Background: Benzimidazole derivatives are privileged molecules known to have a wide variety of biological activities. In medicinal chemistry, due to the ring’s structural similarity to nucleotides, its derivatives were investigated as new chemotherapeutic agents. Our research group have been studying 1,2-disubstituted benzimidazoles, including thiocarbamoyl group and their potential anticancer activity. Based on previous findings, we synthesized novel 1-[2-(4-substituted phenyl-2-oxoethyl)]-2-[(2/3/4-substituted phenylpiperidin-1-yl)thiocarbamoyl]benzimidazole derivatives (3a-o).

Methods: The obtained fifteen derivatives were studied on A549 adenocarcinomic human alveolar basal epithelial cell line and mouse L929 fibroblastic cell line to determine their cytotoxic activity. These compounds were also investigated to identify their apoptotic properties.

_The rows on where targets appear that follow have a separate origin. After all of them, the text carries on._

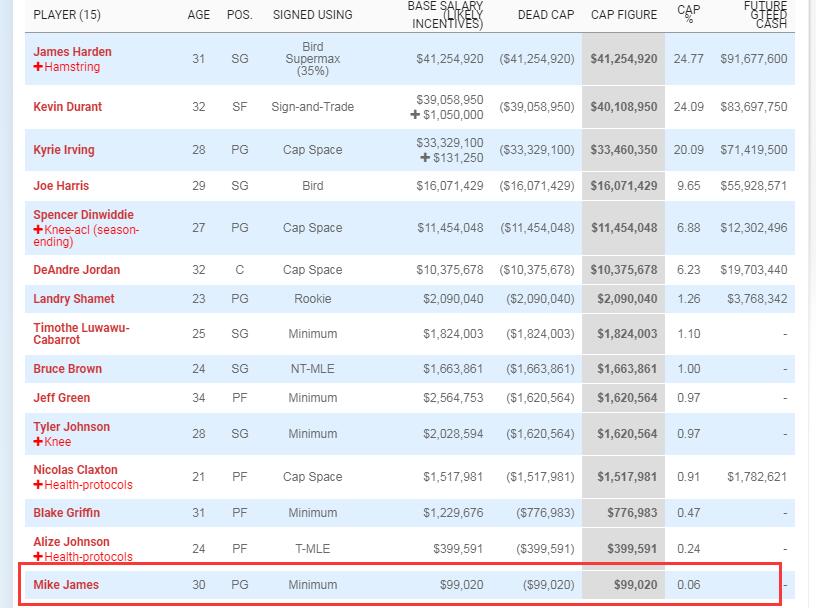This screenshot has width=816, height=608.
Task: Click the red injury cross beside Hamstring
Action: click(x=38, y=67)
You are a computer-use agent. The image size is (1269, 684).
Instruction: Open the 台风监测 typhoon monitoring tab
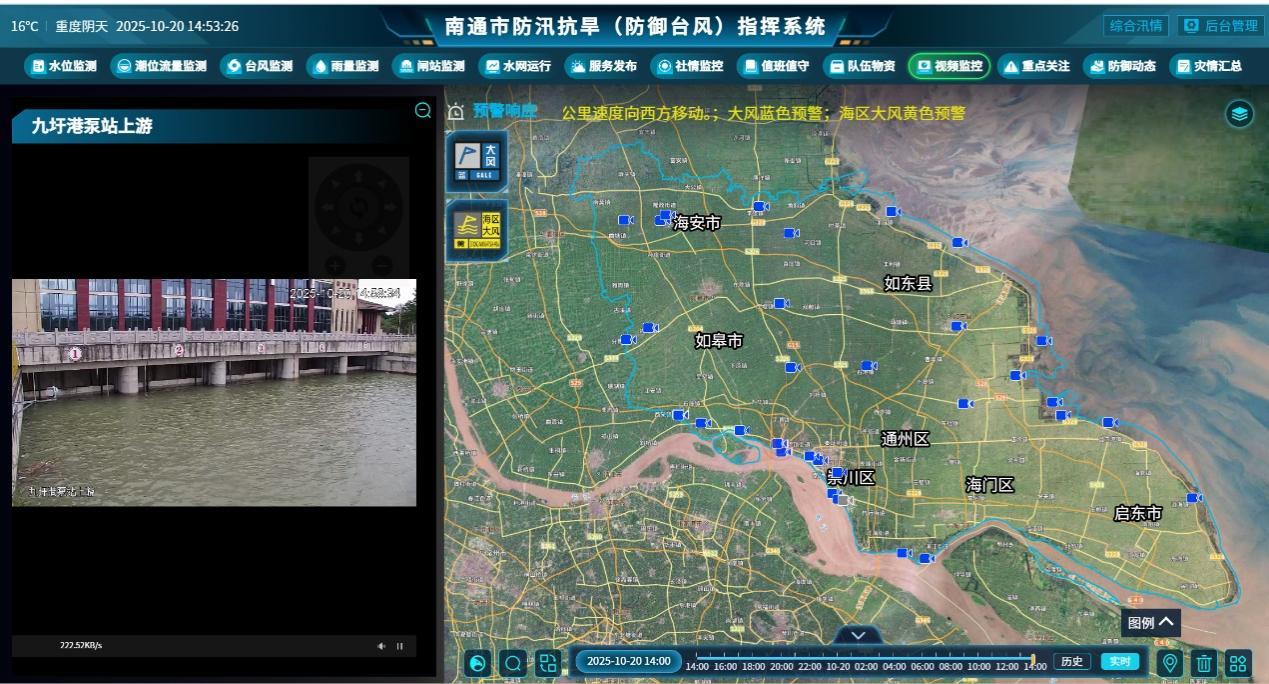(258, 66)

Results and Discussion: The structures of the compounds based on three different groups differ from each other with the phenyl substituents bonded to the piperazine ring. All of the compounds showed remarkable antitumor activity, but the first five compounds bearing non-substituted phenyl moiety exhibited selective cytotoxicity when compared in terms of potencies to the normal cell line.

Conclusion: Compounds 3j, 3m and 3n were identified as the most apoptotic derivatives; however, compounds 3e and 3h provoked apoptosis with the percentages of 10.6 and 10.9% and selective cytotoxicity.

背景：苯并咪唑衍生物是特权分子，已知具有多种生物活性。在药物化学中，由于该环与核苷酸的结构相似，因此对其衍生物进行了研究，作为新的化学治疗剂。我们的研究小组一直在研究1,2-二取代的苯并咪唑类化合物，包括硫代氨基甲酰基及其潜在的抗癌活性。基于以前的发现，我们合成了新型的1- [2-（4-取代的苯基-2-氧代乙基）]-2-[（（2/3 / 4-取代的苯基哌啶-1-基）硫代氨基甲酰基]苯并咪唑衍生物（3a-o ）。

方法：在人肺腺癌A549腺泡基底上皮细胞系和小鼠L929成纤维细胞系上研究获得的十五种衍生物的细胞毒性。还研究了这些化合物以鉴定其凋亡特性。

结果与讨论：基于三个不同基团的化合物的结构彼此不同，苯基取代基键合到哌嗪环上。所有这些化合物均显示出显着的抗肿瘤活性，但是与常规细胞系相比，前五个带有未取代苯基部分的化合物表现出选择性的细胞毒性。

结论：化合物3j，3m和3n被确定为凋亡最强的衍生物。然而，化合物3e和3h引起细胞凋亡，其百分数为10.6和10.9％，并具有选择性细胞毒性。